__INSTRUCCIONES DE LA TAREA__. Según el fragmento sobre los intelectuales, ¿en qué publicación escribió Paul Johnson en enero de 2005?

__FRAGMENTO DE LECTURA__.
Noam Chomsky lingüista y
ensayista norteamericano, definió a un intelectual como una persona que
usa su cerebro. Todo el mundo usa su cerebro, por supuesto, pero, más
allá de ese uso necesario para la supervivencia, hay actividades que se
refieren a la opinión pública, a asuntos de interés general. "Yo no
llamaría intelectual a alguien que traduce un manuscrito griego, porque
hace un trabajo básicamente mecánico. Hay quizás pocos profesores que
puedan llamarse verdaderamente intelectuales. Por otra parte, un
trabajador del acero que es organizador sindical y se preocupa por los
asuntos internacionales puede muy bien ser un intelectual. Es decir, la
condición de intelectual no es el correlato de una profesión
determinada".

Este pensador ha reflexionado sobre el papel que
cumplen los intelectuales cuando, en lugar de ejercer la crítica social
y política, pasan a formar parte del gobierno de un país. Cita como
ejemplo experiencias que se desarrollaron en distintas épocas en los
Estados Unidos, entre ellas la administración de John Fitzgerald
Kennedy, quien reunió a su alrededor a brillantes figuras del mundo
cultural y artístico. En general, los resultados fueron negativos.
Temerosos de equivocarse, cautivos de su prestigio, los cerebros más
destacados de una nación, convertidos en funcionarios, demostraron una
nociva rigidez.

Por su parte, Paul Johnson escribía en enero
de 2005, en el National Review sobre la decadencia y caída de la
intelectualidad occidental y allí marcaba la falta de talento en los
denominados intelectuales de hoy, que más bien son productos de
marketing envueltos en el celofán de la soberbia.

En nuestra
realidad e historia reciente, podemos comprobar que aquellos líderes
universitarios de los sesenta, que pintaban como líderes espirituales,
críticos de su entorno, salvo contadas excepciones, se han ido pasmando.

El
decaimiento de la palabra permite distinguir entre quienes la utilizan
con respeto y coherencia y otros que la utilizan a su antojo, buscando
en la palabrería impostar de intelectuales. Este deterioro de la
calidad de los que deberían iluminar caminos se ha producido,
precisamente, en la medida que fueron encandilándose con el tener y
dejaron de lado el ser. Los parámetros de éxito en la sociedad de
consumo indican que hay que posicionar un nombre que atraiga el dinero.

En
las elites académicas se abandonó el debate. Durante el régimen
autocrático militar el miedo caló hondo y muchos de los que hoy
detentan la dirección de casas de estudios, se enclaustraron
literalmente en sus cúpulas de cristal para que no los alcanzara el ojo
censor del poder y así, trataron de flotar y transitar sin magulladuras
el período represivo. Se debe recordar que al inicio del proceso
militar la represión "había limpiado" la academia de pensadores
marxistas o reformistas, quedando a partir de allí la obsecuencia
instalada en las conciencias.

__BLOQUE DE DATOS__.
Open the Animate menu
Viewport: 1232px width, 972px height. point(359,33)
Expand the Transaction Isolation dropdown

__RESULTADO DEL EJERCICIO__. En el National Review.